Text block:

Nobody knows what will result from the ongoing political upheavals in Egypt, Libya and several other nations in the Middle East. Many people in those nations and in the West hope that the result will be “democracy.”
I share that aspiration, but ending a totalitarian, authoritarian, aristocratic or other nondemocratic regime is one thing; beginning a democracy is another thing. As the old adage goes, two wolves and a sheep deciding what’s for supper is not democracy in action. Rather, majority rule, whether in presidential, semipresidential or parliamentary systems, and whether effected through proportional representation or other electoral processes, is only where democracy begins.
Democracy requires not only regular “one person, one vote” plebiscites but also both constitutional and customary limits on government power and those who wield it.
As James Madison wrote in The Federalist No. 51, in instituting a democratic republic that is “to be administered by men over men, the great difficulty lies in this: you must first enable the government to control the governed; and, in the next place, oblige it to control itself.”
In a democracy would-be leaders must not seek to gain through bullets what they lose through ballots, and elected leaders must be both inclined and obliged to respect human rights and protect civil liberties. Win or lose, in government or out, all who compete for political power in a democracy must accept as legitimate the idea of one or more loyal (and loud) opposition parties.
Historically, empires, dynasties, dictatorships and other nondemocratic regimes are the rule to which democracy is the exception. In 1991, two years before his controversial 1993 book concerning a possible coming “clash of civilizations,” the late Harvard University political scientist Samuel P. Huntington published a less speculative, less provocative and less widely read book, The Third Wave: Democratization in the Late Twentieth Century.
In this book, Hunting-ton observed that among nations with a population of a million people or more, the number of political systems widely categorized as democratic had grown in three “waves.”
The first “long wave of democratization” occurred in the period between 1828 and 1926. A second, “short wave of democratization” occurred in the period between 1942 and 1962. A “third wave of democratization” began in 1974 and by 1990 included 58 of the 129 nations that were home to a million people or more; today many analysts put that number in the 50s or 60s.

Record excerpts:
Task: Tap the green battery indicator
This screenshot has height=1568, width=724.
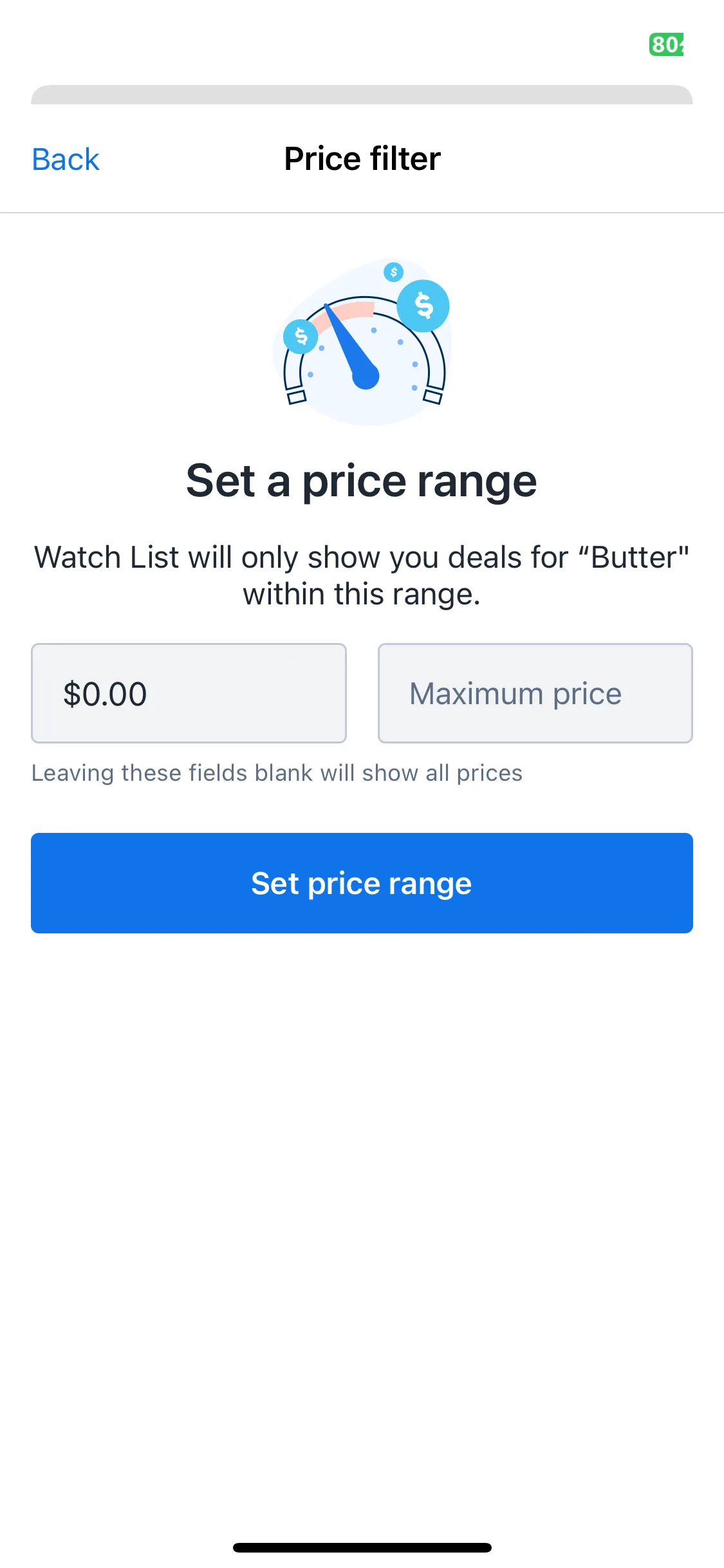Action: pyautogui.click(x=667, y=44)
* * *
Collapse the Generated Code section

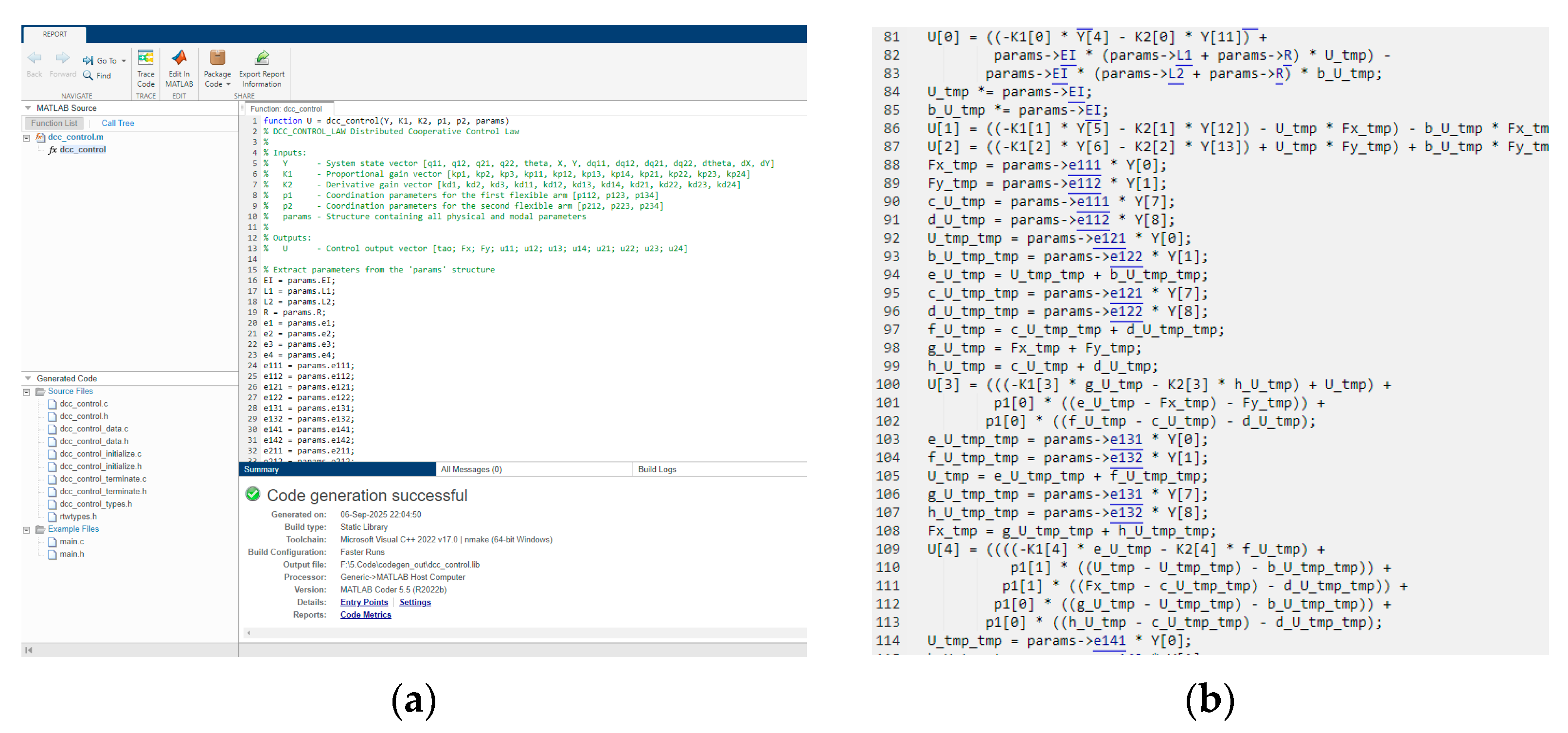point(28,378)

Set tasks:
a. Decide whether each of the following statements agrees with the democracy text, answering yes or no and quoting the words of the text that decide it: (i) the first long wave of democratization took place between 1828 and 1926; (ii) Huntington's book The Third Wave came out after his book on a "clash of civilizations"; (iii) majority rule is described as the full extent of democracy.
b. Copy from the democracy text the part that opens with the words containing "Democracy requires not" and closes with "who wield it.", keeping every word and mark unchanged.

Results of the exercise:
a.
(i) Yes: "The first “long wave of democratization” occurred in the period between 1828 and 1926."
(ii) No: "In 1991, two years before his controversial 1993 book concerning a possible coming “clash of civilizations,”"
(iii) No: "is only where democracy begins."

b.
Democracy requires not only regular “one person, one vote” plebiscites but also both constitutional and customary limits on government power and those who wield it.